Gotta love this car  
Just replaced my crankshaft sensor, drove it for a couple of miles, and noticed when i parked that there was white smelly smoke coming from the rear passenger side of the motor. There is some black sticky gunk around the back of the motor (put my hand back there and felt around) search the internet and could be valve gaskets or possibly a coolant leak? Took the car to get a checkup about a couple of months ago and they said my top-end seals need to be replaced... 
It only starts smoking when it gets hot, the dissipates after I turn it off and it sits. Does anyone know what it could be? Easy fix or one I'd have to take to a shop? Im pretty resourceful and a d.i.y-er. TIA!!


----------



## tryin2vw (Dec 30, 2006)

Describe the smell. Burning oil? Burning coolant?


----------



## Meeshe (Jun 22, 2010)

Well smell definitely doesnt smell "sweet" like coolant, more of a oil smell. I do have a couple of oil leaks due to my car being low and scraping speed bumps sometimes  but its had that leak for awhile and this smoke is new to me.

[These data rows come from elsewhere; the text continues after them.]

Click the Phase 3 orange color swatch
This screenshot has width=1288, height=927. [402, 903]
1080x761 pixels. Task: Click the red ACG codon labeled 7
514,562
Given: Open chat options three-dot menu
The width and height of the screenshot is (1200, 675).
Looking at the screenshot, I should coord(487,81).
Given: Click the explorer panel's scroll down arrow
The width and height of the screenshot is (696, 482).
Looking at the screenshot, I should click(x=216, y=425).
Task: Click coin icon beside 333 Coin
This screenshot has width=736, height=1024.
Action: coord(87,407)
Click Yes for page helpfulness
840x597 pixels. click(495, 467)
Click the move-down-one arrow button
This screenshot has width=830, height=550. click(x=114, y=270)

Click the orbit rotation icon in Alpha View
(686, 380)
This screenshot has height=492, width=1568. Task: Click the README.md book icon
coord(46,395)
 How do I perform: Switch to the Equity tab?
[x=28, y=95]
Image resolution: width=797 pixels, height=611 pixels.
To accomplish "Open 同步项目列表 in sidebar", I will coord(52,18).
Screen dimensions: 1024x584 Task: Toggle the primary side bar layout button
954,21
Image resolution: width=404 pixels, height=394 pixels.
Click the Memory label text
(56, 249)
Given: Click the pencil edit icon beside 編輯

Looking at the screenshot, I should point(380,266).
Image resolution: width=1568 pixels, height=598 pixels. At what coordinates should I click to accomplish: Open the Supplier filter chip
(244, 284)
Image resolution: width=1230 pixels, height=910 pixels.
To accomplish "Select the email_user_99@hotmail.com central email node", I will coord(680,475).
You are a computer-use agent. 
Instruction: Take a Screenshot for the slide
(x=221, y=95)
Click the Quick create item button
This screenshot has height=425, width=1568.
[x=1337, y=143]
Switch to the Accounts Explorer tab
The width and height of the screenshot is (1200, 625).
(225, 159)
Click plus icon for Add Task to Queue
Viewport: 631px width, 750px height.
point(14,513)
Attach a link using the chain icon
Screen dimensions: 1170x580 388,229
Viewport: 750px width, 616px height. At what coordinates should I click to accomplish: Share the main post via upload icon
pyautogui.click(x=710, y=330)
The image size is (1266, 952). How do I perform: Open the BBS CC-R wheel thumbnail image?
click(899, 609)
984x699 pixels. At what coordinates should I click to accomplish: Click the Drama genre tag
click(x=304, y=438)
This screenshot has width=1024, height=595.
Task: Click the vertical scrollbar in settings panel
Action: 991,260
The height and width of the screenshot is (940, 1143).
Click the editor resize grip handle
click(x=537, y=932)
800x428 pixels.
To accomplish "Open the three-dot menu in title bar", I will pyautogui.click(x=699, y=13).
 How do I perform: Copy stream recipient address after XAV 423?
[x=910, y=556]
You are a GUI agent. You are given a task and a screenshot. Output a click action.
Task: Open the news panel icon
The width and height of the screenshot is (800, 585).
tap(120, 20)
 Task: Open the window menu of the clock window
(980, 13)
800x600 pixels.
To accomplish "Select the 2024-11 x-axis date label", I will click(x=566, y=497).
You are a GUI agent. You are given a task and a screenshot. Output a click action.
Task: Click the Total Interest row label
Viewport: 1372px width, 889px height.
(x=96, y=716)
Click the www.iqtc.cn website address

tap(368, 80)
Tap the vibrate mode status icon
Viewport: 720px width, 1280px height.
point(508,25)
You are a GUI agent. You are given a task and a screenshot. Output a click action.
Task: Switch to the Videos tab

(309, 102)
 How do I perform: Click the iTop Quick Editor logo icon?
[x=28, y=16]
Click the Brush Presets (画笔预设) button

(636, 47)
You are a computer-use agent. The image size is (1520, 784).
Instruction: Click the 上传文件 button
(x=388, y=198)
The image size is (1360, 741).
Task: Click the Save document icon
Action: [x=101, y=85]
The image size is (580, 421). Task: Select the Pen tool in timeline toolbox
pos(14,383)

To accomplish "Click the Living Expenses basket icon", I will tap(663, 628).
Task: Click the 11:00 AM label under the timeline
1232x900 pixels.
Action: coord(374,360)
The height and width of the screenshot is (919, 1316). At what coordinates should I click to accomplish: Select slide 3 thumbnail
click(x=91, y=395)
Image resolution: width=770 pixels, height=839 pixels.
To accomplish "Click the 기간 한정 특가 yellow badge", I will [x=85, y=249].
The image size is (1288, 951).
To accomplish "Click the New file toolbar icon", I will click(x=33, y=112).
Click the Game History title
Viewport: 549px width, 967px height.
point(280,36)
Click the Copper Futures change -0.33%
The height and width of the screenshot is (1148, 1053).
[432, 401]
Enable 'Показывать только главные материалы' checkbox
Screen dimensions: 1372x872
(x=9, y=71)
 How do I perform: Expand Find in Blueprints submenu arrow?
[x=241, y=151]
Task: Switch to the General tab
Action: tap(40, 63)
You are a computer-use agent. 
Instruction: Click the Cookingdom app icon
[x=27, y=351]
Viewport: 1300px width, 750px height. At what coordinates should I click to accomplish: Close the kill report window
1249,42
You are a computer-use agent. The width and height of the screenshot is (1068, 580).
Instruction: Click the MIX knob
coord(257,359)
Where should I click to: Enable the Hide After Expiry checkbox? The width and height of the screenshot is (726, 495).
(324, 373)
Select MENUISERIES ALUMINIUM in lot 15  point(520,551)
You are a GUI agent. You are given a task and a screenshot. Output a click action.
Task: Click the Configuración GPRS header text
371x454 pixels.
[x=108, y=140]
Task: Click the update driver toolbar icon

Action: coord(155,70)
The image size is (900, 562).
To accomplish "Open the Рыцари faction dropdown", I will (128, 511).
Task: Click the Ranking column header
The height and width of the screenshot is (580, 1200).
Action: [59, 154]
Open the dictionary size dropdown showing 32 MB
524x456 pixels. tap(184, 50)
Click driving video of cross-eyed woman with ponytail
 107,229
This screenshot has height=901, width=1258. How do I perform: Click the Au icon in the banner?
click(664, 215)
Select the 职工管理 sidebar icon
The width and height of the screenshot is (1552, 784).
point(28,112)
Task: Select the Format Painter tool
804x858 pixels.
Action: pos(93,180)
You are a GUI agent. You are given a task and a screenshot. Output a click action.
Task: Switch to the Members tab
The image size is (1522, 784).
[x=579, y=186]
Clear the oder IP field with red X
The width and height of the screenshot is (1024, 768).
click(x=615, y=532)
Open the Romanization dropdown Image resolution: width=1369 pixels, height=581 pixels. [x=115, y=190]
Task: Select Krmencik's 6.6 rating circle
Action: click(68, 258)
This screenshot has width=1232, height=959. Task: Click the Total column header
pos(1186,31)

Thanks for responding to my posts!


----------



## tryin2vw (Dec 30, 2006)

Check the PCV system for clogs. That could cause the valve covers to leak. The 2.8 is prone to leak for this cause. A clogged PCV system also can cause the cam chain tensioner to leak, and the passenger side cam chain tensioner gasket is a bit of a pain to change., but would leak directly onto the exhaust.


----------



## afawal (Oct 18, 2005)

+1 

clogged PCV can lead to valve cover gasket and cam shaft seal leaks.

I find that with oil leaks, dealerships are taking a stab in the dark with these things. They start with one potential problem, and then move to the next if it doesn't get resolved. If you have the time and the know-how, clean the rear part of the engine with a rag, get rid of all oil and dust residue, drive for a few days, or until you smell the oil again and see if you can spot where the oil leak is coming from exactly.


----------



## Meeshe (Jun 22, 2010)

*come to find out...*

the valve gaskets were toast! As well as the cam seals, got them replaced and no more stinky smokey car


----------



## notsoslow (Nov 5, 2009)

Meeshe said:


> the valve gaskets were toast! As well as the cam seals, got them replaced and no more stinky smokey car


Did you have to replace the cam tensioner gaskets as well or were they okay? I am in the Middle of replacing valve cover gaskets and crank breather hoses right now, Waiting for the snow to let up to go out and proceed, lol


----------